肩からドクドクと血が流れる。確かに回避することは出来た。しかし完璧ではなかった。致命傷は避けたものの、大きな傷を負ったデニスは地下で作った空間に腰を下ろす。



「まだだ。まだ私は死ねない・・・はぁ・・・はぁ・・・。私はこの力で巨万の富を得るまで死ねないのだ」



肩を壁に擦りながらデニスは ズルズル と進む。【土魔法】でトンネルを作りながら地上に向けて登っていく。しかし手に大きな荷物を抱えて進むのがデニスには辛くなってきた。



(とにかくここを出なければ!この国ではない何処かへ!幸い今は【風避けの護符】を持っている。これで国の外へ出れば私の勝ちだ!!)



【風避けの護符】を懐から取り出す。

この国に【風避けの護符】を流通させないようにするのはデニスも苦労した。貿易の来た人々を買収したり、アリアが作り方を学ぼうとするのを全力で邪魔したり、誠にみみっちい話ではあるがデニスは暗躍していた。


貿易を進めることは長い目で見ればこの方が得をする。国が裕福になった方がデニスも最終的には利益が上がる。そんな事はデニスも理解していた。

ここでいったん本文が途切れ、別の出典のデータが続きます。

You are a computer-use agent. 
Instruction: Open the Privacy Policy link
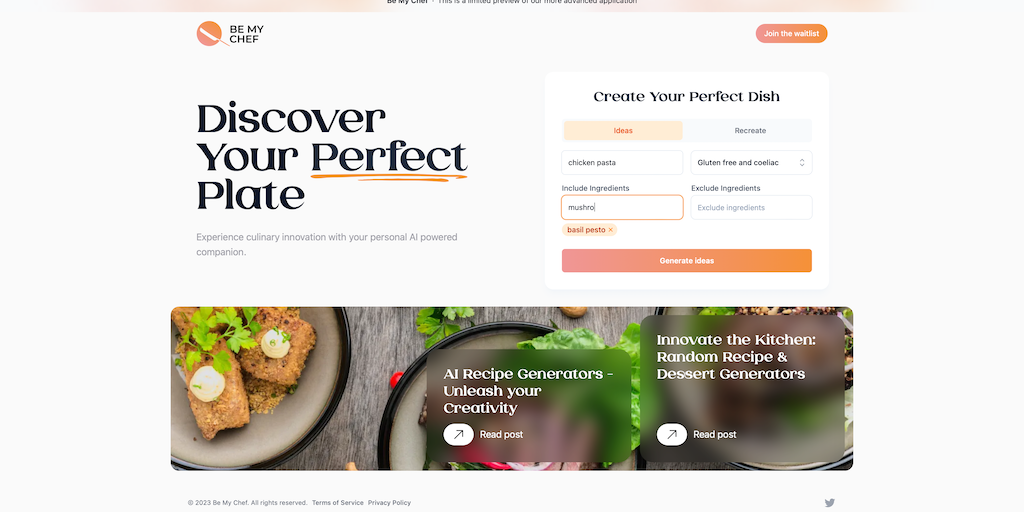point(389,503)
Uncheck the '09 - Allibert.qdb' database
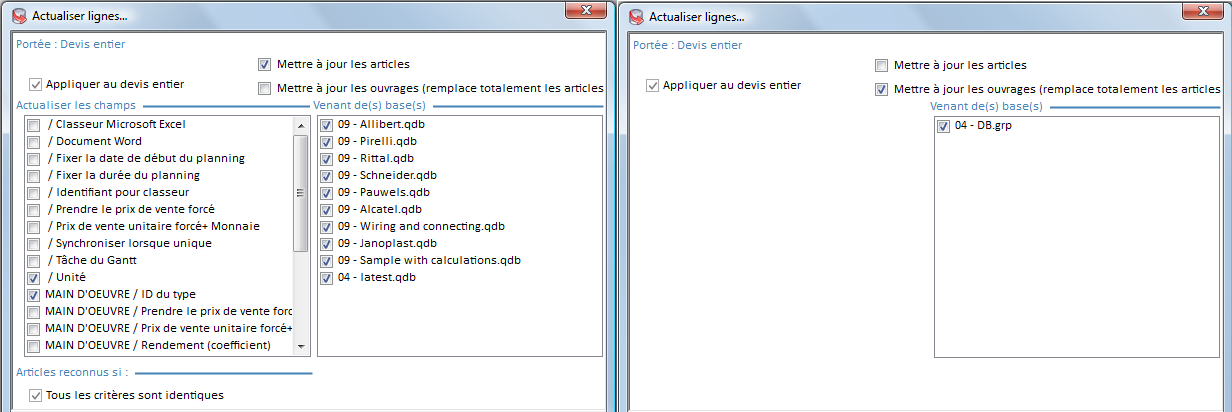This screenshot has width=1232, height=412. click(x=327, y=125)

それでもデニスが頑なに【風避けの護符】を広めなかったのは個人の思想だった。



自身が何時までも国の権力者としてこの国に君臨していたかったからである。デニスはこの国の貧民たちを見て嘲笑いたかったのである。



それだけの為にデニスはわざわざ貧富の差が激しくなるような政策をとった。生まれの良くない下賎な民がいい思いをするのをよく思わないが為に。


ようはデニスは人間のクズだった。





イクオは教会本部地下の謎の部屋でそれを確信した。



その事によりイクオに決意させてしまった。『アリア誘拐だけじゃ足りねー。もっとこの国をぐちゃぐちゃにしてやらー』と。





デニスは気付いていなかった。その大事そうに抱えている荷物に、イクオの【スクリプト】がかけられている事に。



『土魔法を発動させて5分後、魔力を放出しろ』



『ある物』の制御の為にくっつけていた魔道具。その魔道具の魔力の流れを【魔力放出】によって狂わせる。そうすると何が起こるか。



北の神聖王国大混乱の大事件まであと5分を切ったということは間違いない。

『アリア誘拐事件』は山場に差し掛かる。



なんか今までろくに登場もしていないゲオルグの可哀想な話が増えていく!

ゲオルグの悲劇に関しては今はさして関係無いです。ゲオルグがしっかり登場して、色々とゲオルグのキャラを知ってから、より掘り下げていきます。



ゲオルグは努力する天才タイプ。元々剣の天才が、常人が真似出来ないような修行を積みに積みまくった感じ。

もう手が付けられないほど強くなり過ぎて今は神聖王国No.1です。